START Material to process
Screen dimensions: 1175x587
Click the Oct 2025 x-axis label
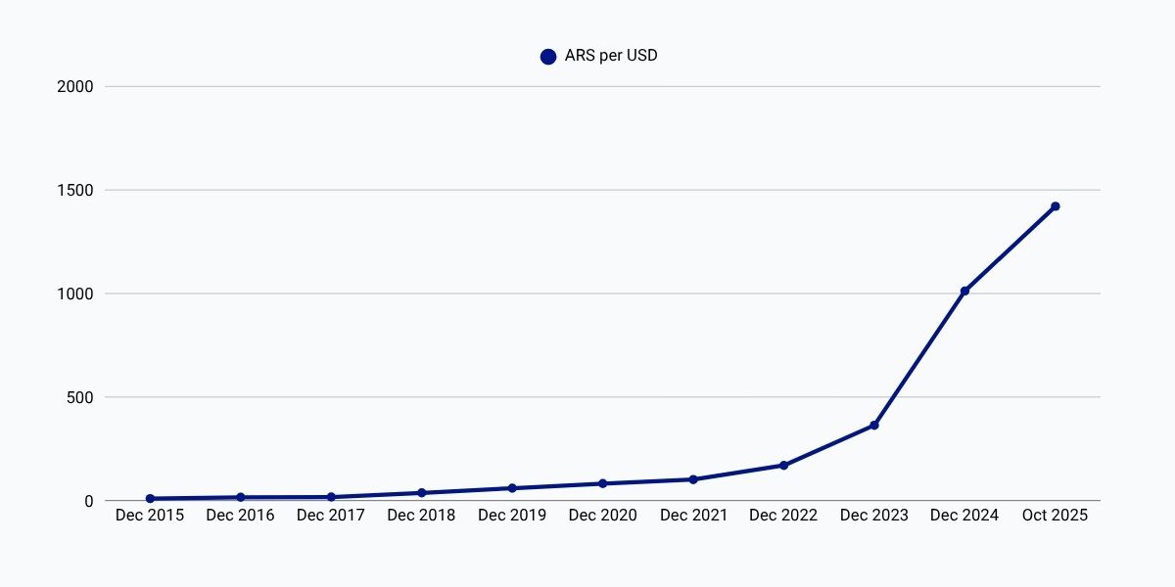point(1055,516)
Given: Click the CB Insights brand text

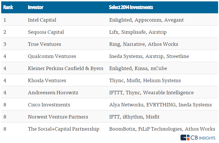Looking at the screenshot, I should (203, 138).
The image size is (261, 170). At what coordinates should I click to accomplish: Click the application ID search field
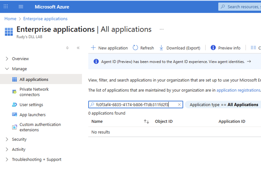pyautogui.click(x=134, y=105)
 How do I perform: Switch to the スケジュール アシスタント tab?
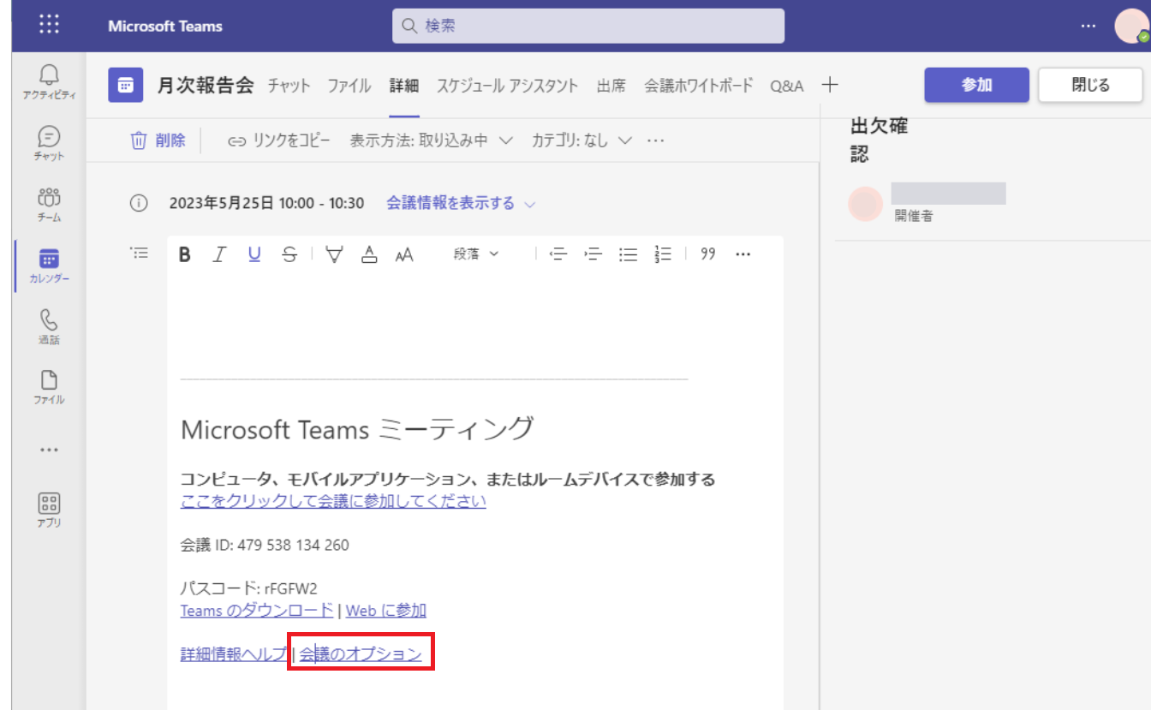507,86
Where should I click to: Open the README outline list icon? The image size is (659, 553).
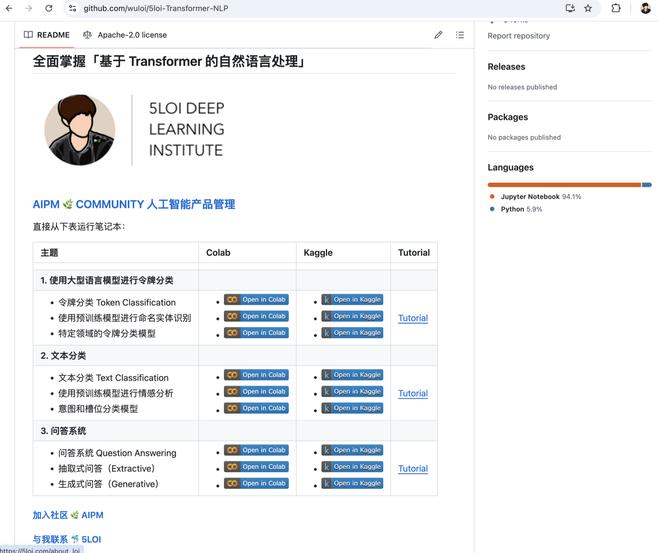click(460, 35)
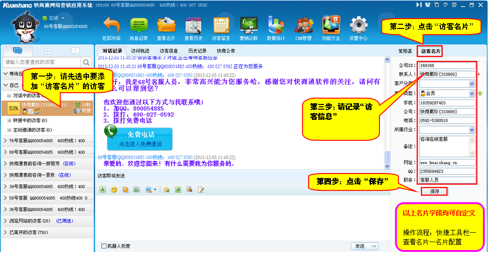Collapse the 对话中的访客 tree node
Image resolution: width=489 pixels, height=257 pixels.
pos(9,95)
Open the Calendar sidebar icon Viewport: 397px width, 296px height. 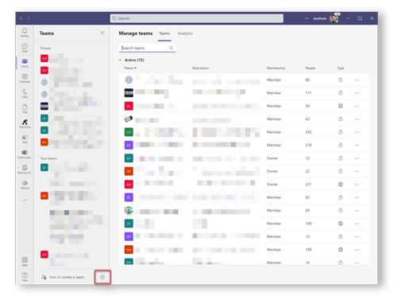pos(25,78)
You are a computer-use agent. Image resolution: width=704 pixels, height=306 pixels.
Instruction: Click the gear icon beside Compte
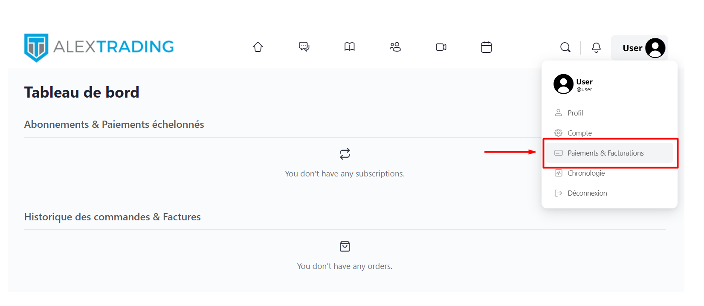pyautogui.click(x=558, y=133)
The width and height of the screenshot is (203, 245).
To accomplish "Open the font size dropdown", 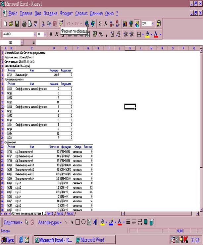I will [x=45, y=34].
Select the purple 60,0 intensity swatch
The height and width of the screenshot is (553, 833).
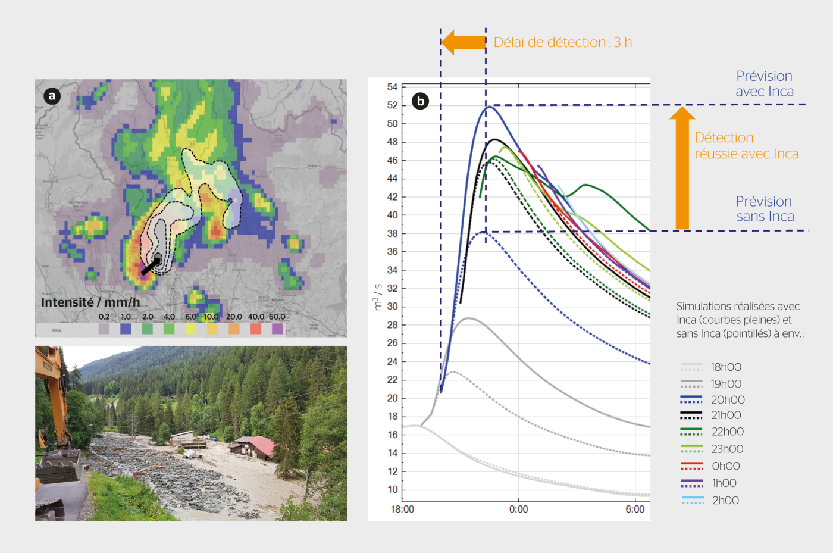pos(277,327)
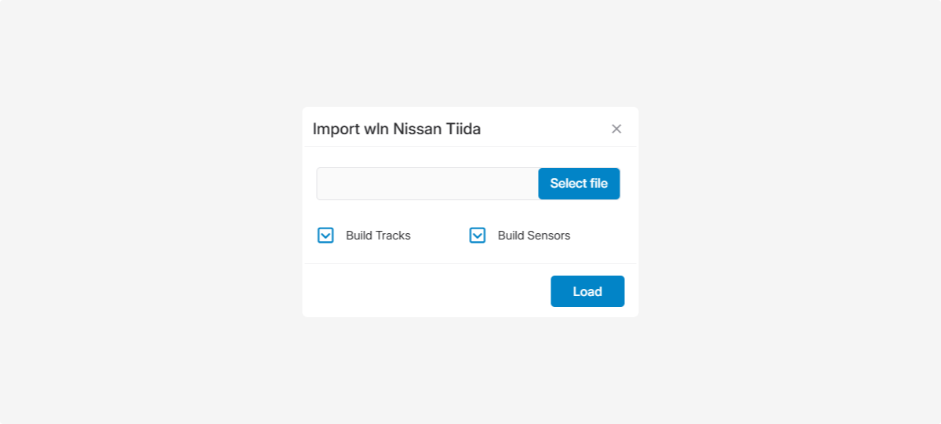Viewport: 941px width, 424px height.
Task: Click the dialog header bar beside the title
Action: [x=541, y=129]
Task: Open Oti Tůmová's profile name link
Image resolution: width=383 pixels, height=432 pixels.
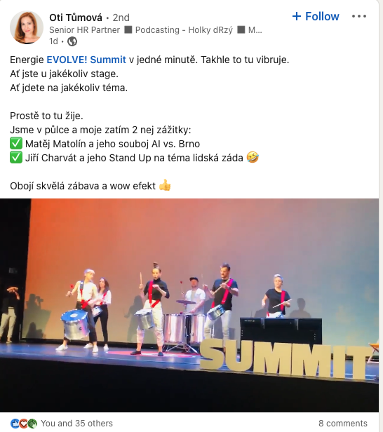Action: coord(76,18)
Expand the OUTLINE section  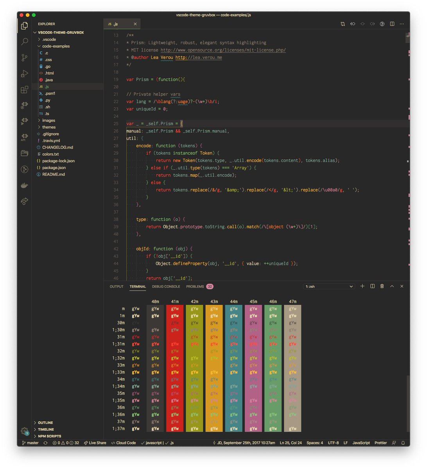coord(45,422)
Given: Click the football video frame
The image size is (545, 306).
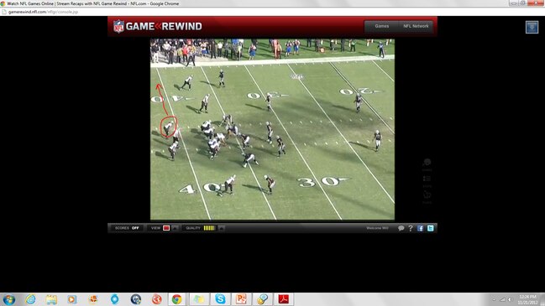Looking at the screenshot, I should coord(272,129).
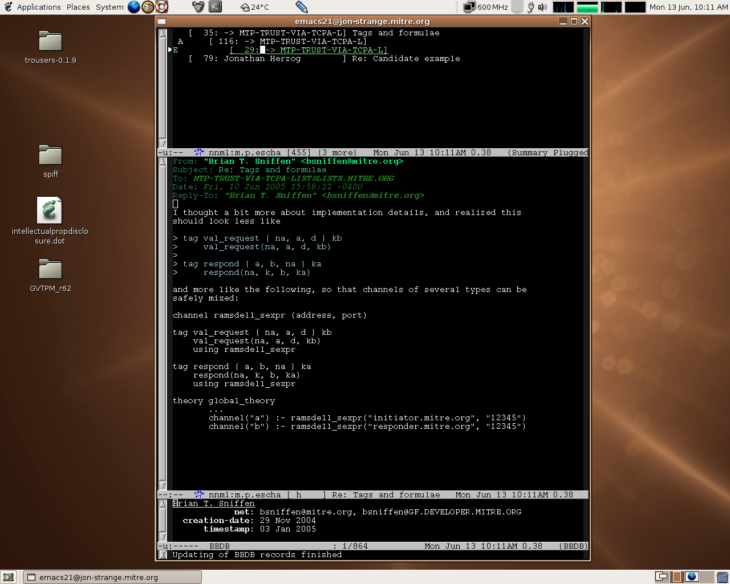Image resolution: width=730 pixels, height=584 pixels.
Task: Open the Applications menu
Action: click(x=38, y=7)
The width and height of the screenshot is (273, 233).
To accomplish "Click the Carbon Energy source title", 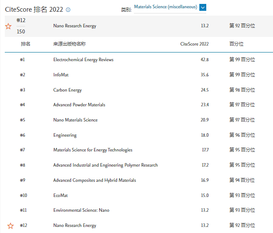I will tap(67, 90).
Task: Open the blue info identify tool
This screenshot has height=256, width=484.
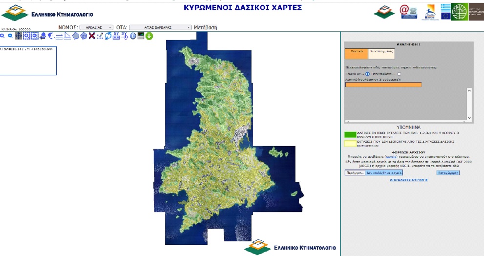Action: click(133, 36)
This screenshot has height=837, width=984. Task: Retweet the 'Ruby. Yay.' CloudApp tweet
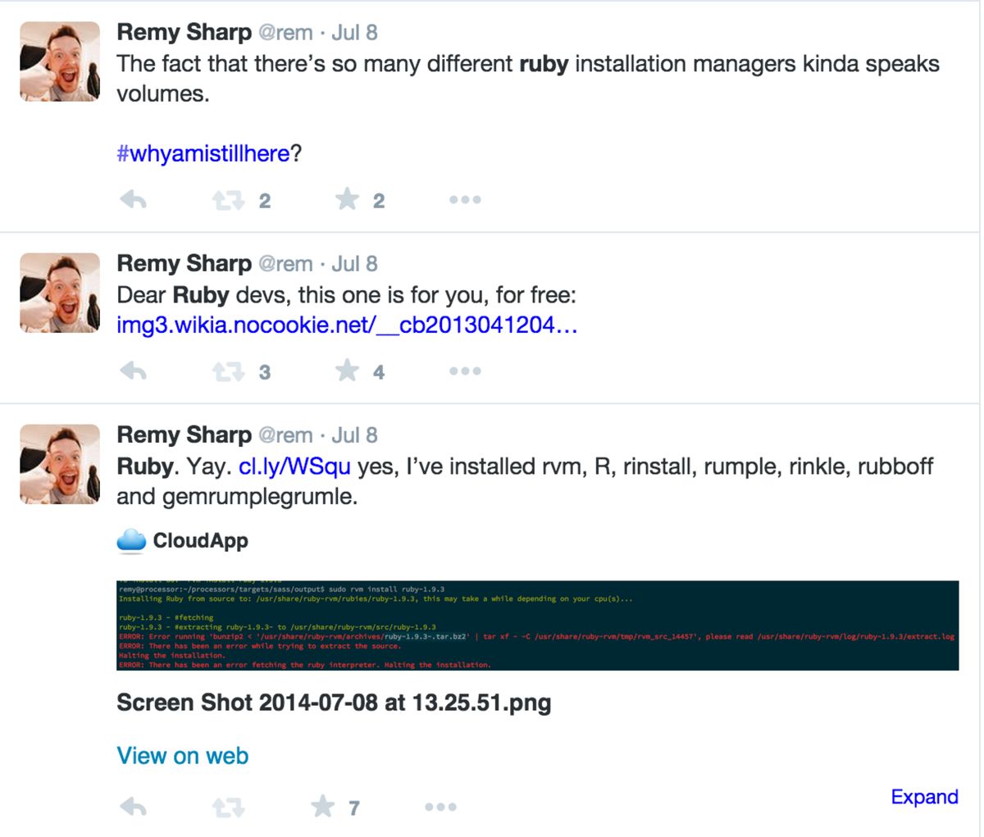click(229, 808)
END Material to process
* [Task requirements] Without the pictures, transcribe the lines from the one containing "This screenshot has height=256, width=484." through the end of the data, exactly and only those.

* [Result for this exercise]
This screenshot has height=256, width=484.
Action: click(133, 36)
This screenshot has height=837, width=984. Task: Retweet the 'Ruby. Yay.' CloudApp tweet
click(229, 808)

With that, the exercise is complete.